--- SUPPLIED RECORDS Enclosed Below ---
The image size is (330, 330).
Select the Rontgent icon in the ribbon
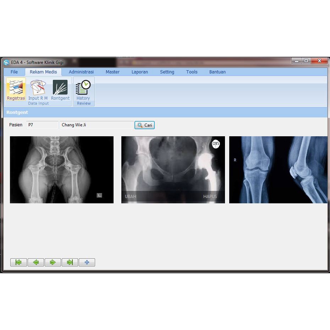(60, 89)
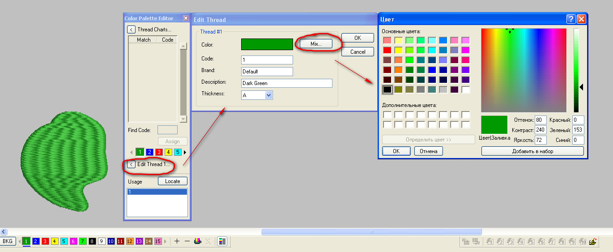Expand Thread Charts with the arrow button

(x=131, y=30)
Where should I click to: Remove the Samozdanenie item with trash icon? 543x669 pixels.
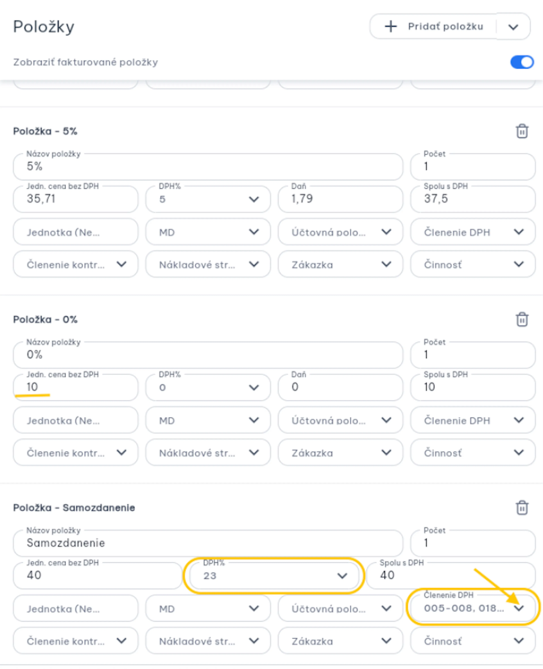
--- End of Enclosed SUPPLIED RECORDS ---
REQUIRED WORK: Every entry above has to be repeated exactly, apart from its pictures.

OUTPUT OF THE TASK:
The image size is (330, 330).
Select the Rontgent icon in the ribbon
(60, 89)
Expand Thread Charts with the arrow button

(x=131, y=30)
Where should I click to: Remove the Samozdanenie item with trash icon? 543x669 pixels.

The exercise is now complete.